- _About this exercise_: Find the line below with "The width and" and the line with "Image resolution: width=2301". Output them and the lines between, exactly, but not the pictures.

Records contained in a dataset
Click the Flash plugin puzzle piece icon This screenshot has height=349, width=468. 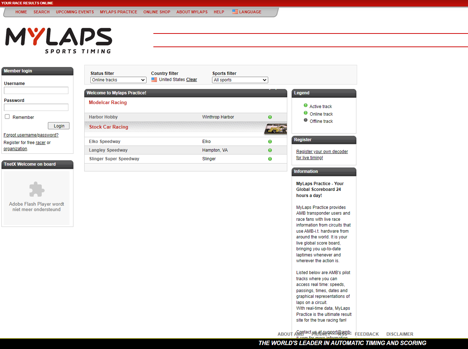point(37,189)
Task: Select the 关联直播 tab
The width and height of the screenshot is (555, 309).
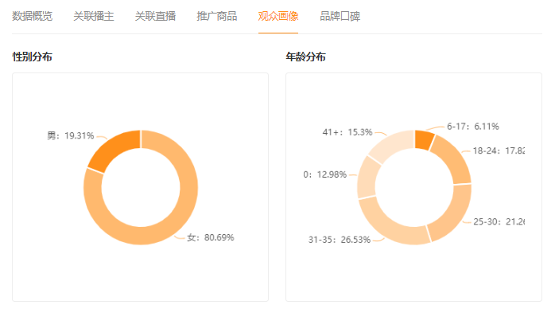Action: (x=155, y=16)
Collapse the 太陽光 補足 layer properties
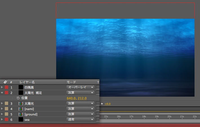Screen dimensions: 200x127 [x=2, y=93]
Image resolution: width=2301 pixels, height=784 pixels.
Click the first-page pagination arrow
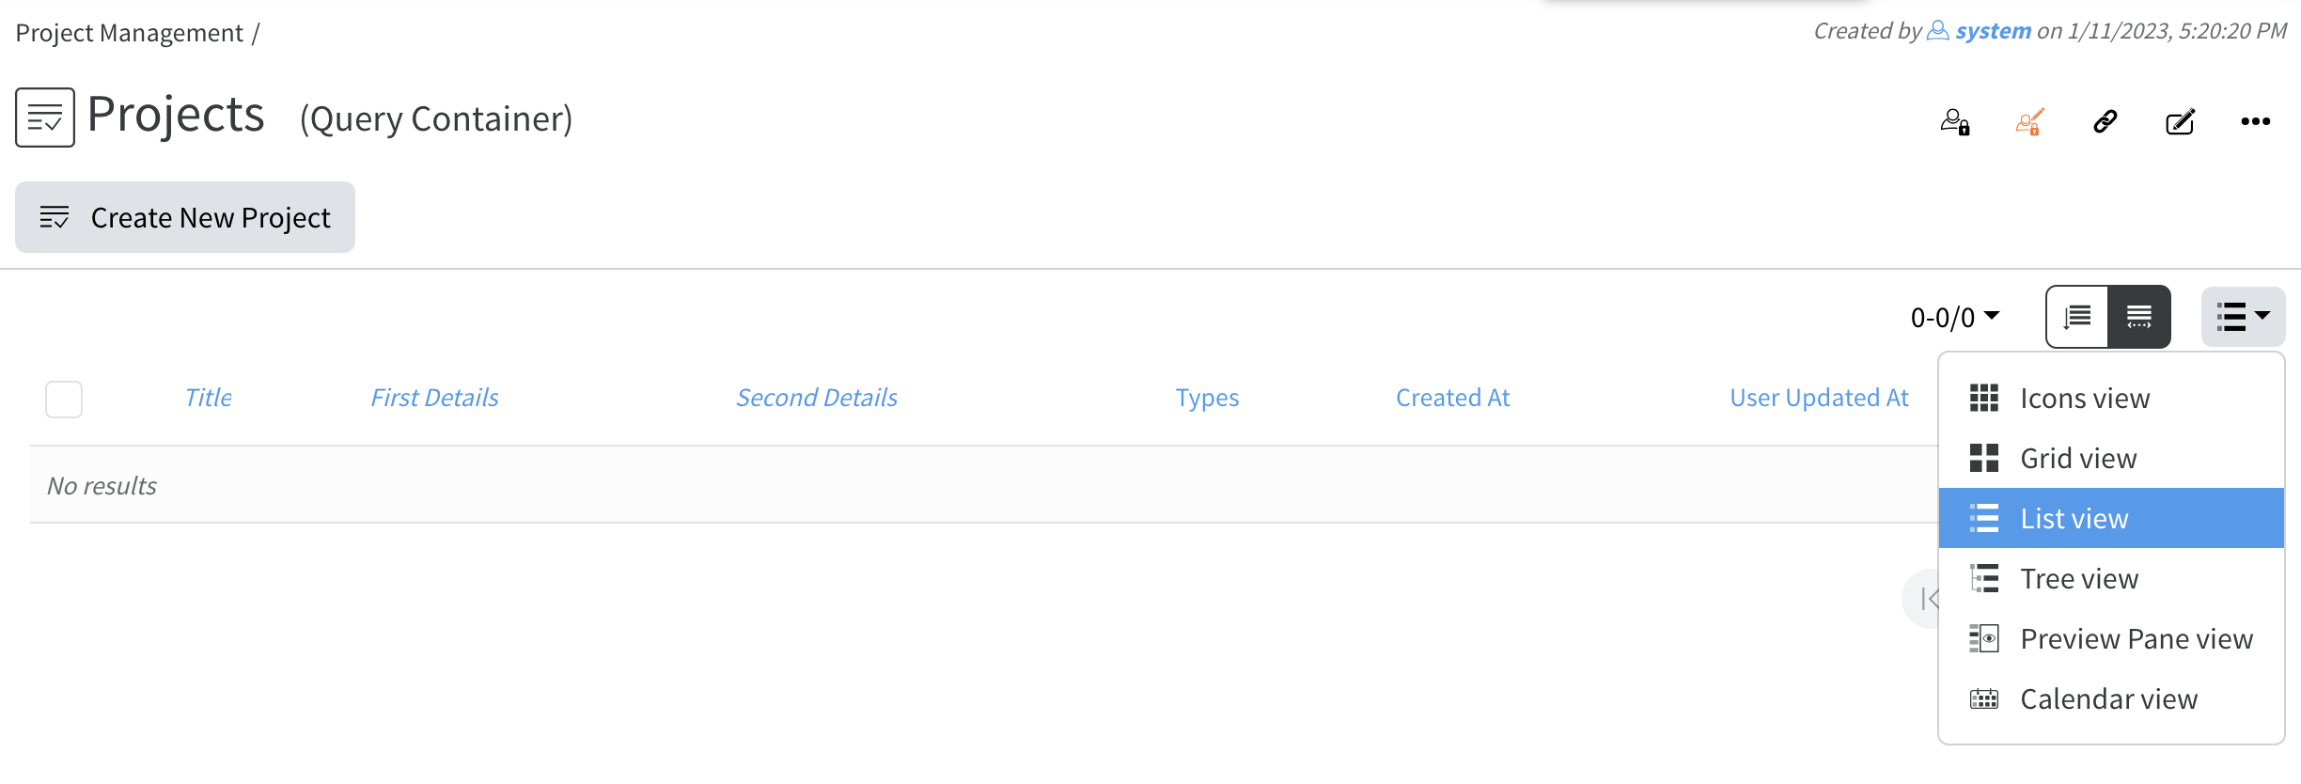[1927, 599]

==

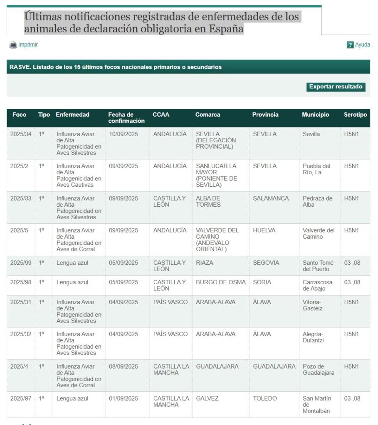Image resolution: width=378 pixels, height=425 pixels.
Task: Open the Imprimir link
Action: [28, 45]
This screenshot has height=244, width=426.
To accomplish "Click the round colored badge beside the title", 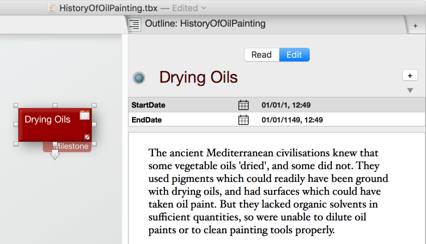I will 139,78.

- _Result of this task_:
The width and height of the screenshot is (555, 309).
Action: (x=155, y=16)
Collapse the 太陽光 補足 layer properties
Screen dimensions: 200x127 [x=2, y=93]
Image resolution: width=2301 pixels, height=784 pixels.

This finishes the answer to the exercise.